Antithrombotic Potential of a Single-domain Antibody Enhancing the Anticoagulant Activity of Protein S

J.-C. Sedzro¹, F. Adam¹, A. De Carvalho¹, E. Bianchini¹, I. Peyron¹, S. Gandrille², S. Thomassen³, T.M. Hackeng³, O.D. Christophe¹, P.J. Lenting¹, C.V. Denis¹, D. Borgel^1,4, F. Saller¹

¹UMR_S 1176 INSERM, Le Kremlin-Bicêtre, France, ²UMR_S 1140 INSERM, Paris, France, ³Cardiovascular Research Institute Maastricht (CAARIM), Maastricht (Area 29), Netherlands, ⁴Service d’Hématologie Biologique, Hôpital Necker Enfants Malades, Paris, France

Abstract Number: OC 60.2

Meeting: ISTH 2021 Congress

Theme: Coagulation and Natural Anticoagulants » Protein C Pathway

Background: Protein S (PS) is a natural anticoagulant acting as a cofactor for activated protein C (APC) and tissue-factor pathway inhibitor-α (TFPI-α).

Aims: We here evaluated the antithrombotic potential of a bivalent single-domain antibody (PS003biv) found to stimulate the APC-cofactor activity of PS.

Methods: APC-cofactor activity of PS was investigated in a plasma-based clotting assay and in a FVa inactivation assay. The cofactor activity of PS on TFPIα-mediated FXa inhibition was evaluated in a purified system. PS003biv was tested in a FeCl₃-induced murine thrombosis model on mesenteric vessels and in a tail bleeding model.

Results: In ELISA, PS003biv and its monovalent counterpart (PS003) bound to PS with K_{d app} values of 13.8 ± 5.7 nM and 26.8 ± 2.7 nM, respectively, and bound to the isolated PS SHBG-like domain.

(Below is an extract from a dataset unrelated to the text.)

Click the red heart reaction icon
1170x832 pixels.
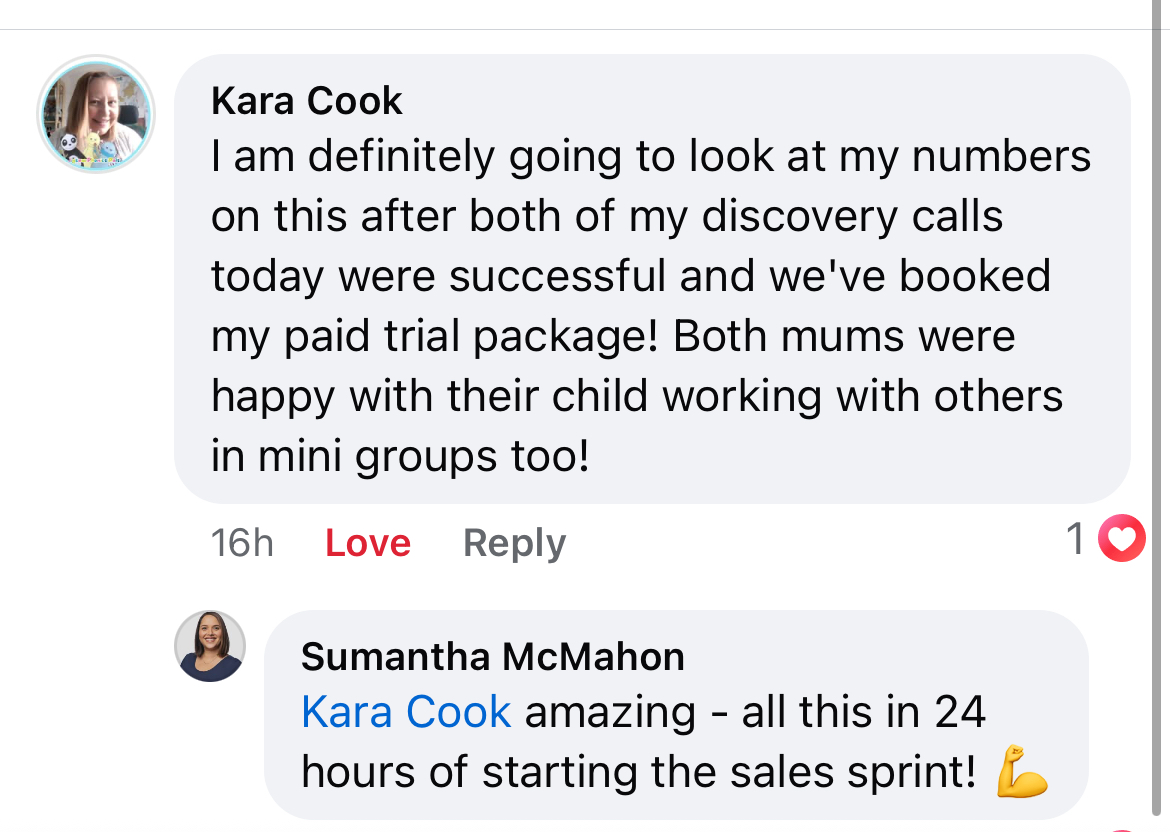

A homologous SHBG-like domain is only found in Gas6 but PS003/PS003biv did not bind to Gas6, supporting their high specificity for PS. PS003 and PS003biv enhanced the APC-cofactor activity of PS in a plasma-based clotting assay by delaying clotting times by 40% and 80%, respectively, suggesting that PS003biv might be more potent than PS003. PS003/PS003biv could not recapitulate their potentiating effects in a FVa inactivation assay, and had no effect on the TFPIα-cofactor activity of PS. We evaluated the antithrombotic effects of PS003biv in a murine thrombosis model. PS003biv (10 mg/kg IV) significantly prolonged occlusion times in venules and thrombi were unstable and highly prone to form emboli. Interestingly, mice injected with PS003biv (10 mg/kg IV) displayed normal bleeding times and blood loss volumes.

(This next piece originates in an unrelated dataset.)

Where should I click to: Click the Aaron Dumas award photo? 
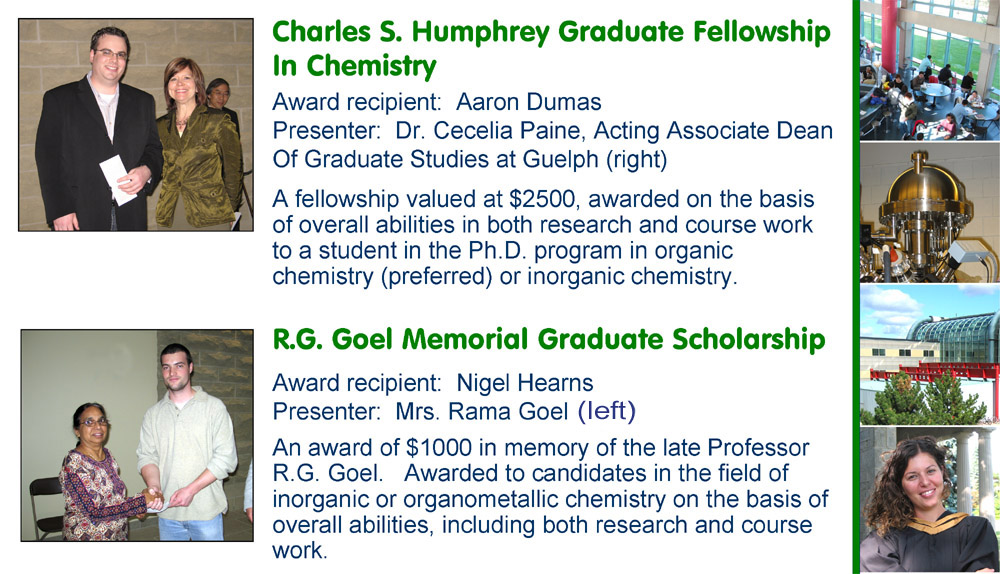(x=135, y=124)
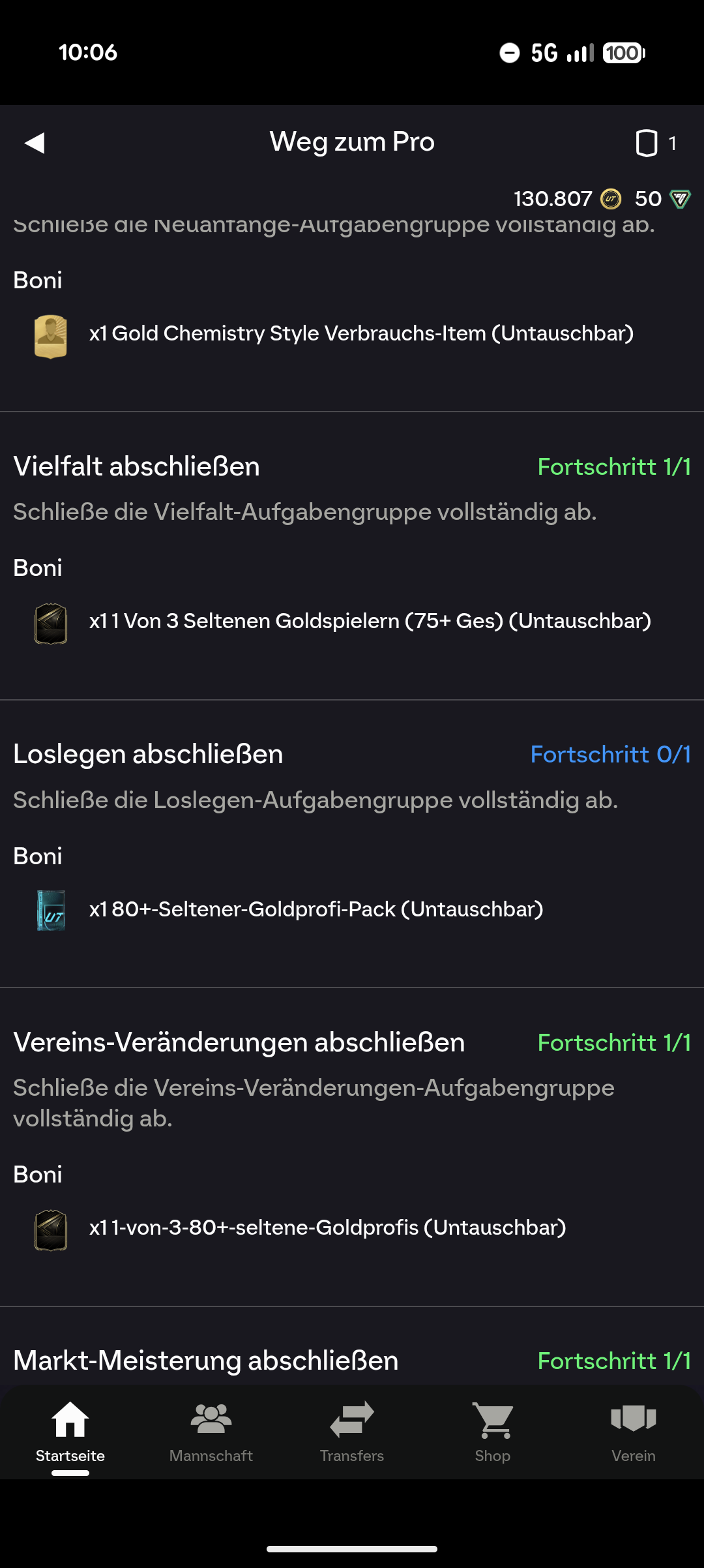The width and height of the screenshot is (704, 1568).
Task: Tap the blue Fortschritt 0/1 progress label
Action: click(610, 755)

Conclusions: PS003biv enhanced APC-cofactor activity of PS in an unanticipated and complex manner as its effect was observed in plasma-based but not purified systems. However, PS003biv exhibited antithrombotic effects in vivo, suggesting that enhancement of PS with PS003biv might constitute an original therapeutic antithrombotic strategy.

To cite this abstract in AMA style:

Sedzro J-, Adam F, De Carvalho A, Bianchini E, Peyron I, Gandrille S, Thomassen S, Hackeng TM, Christophe OD, Lenting PJ, Denis CV, Borgel D, Saller F. Antithrombotic Potential of a Single-domain Antibody Enhancing the Anticoagulant Activity of Protein S [abstract]. Res Pract Thromb Haemost. 2021; 5 (Suppl 2). https://abstracts.isth.org/abstract/antithrombotic-potential-of-a-single-domain-antibody-enhancing-the-anticoagulant-activity-of-protein-s/. Accessed November 30, 2023.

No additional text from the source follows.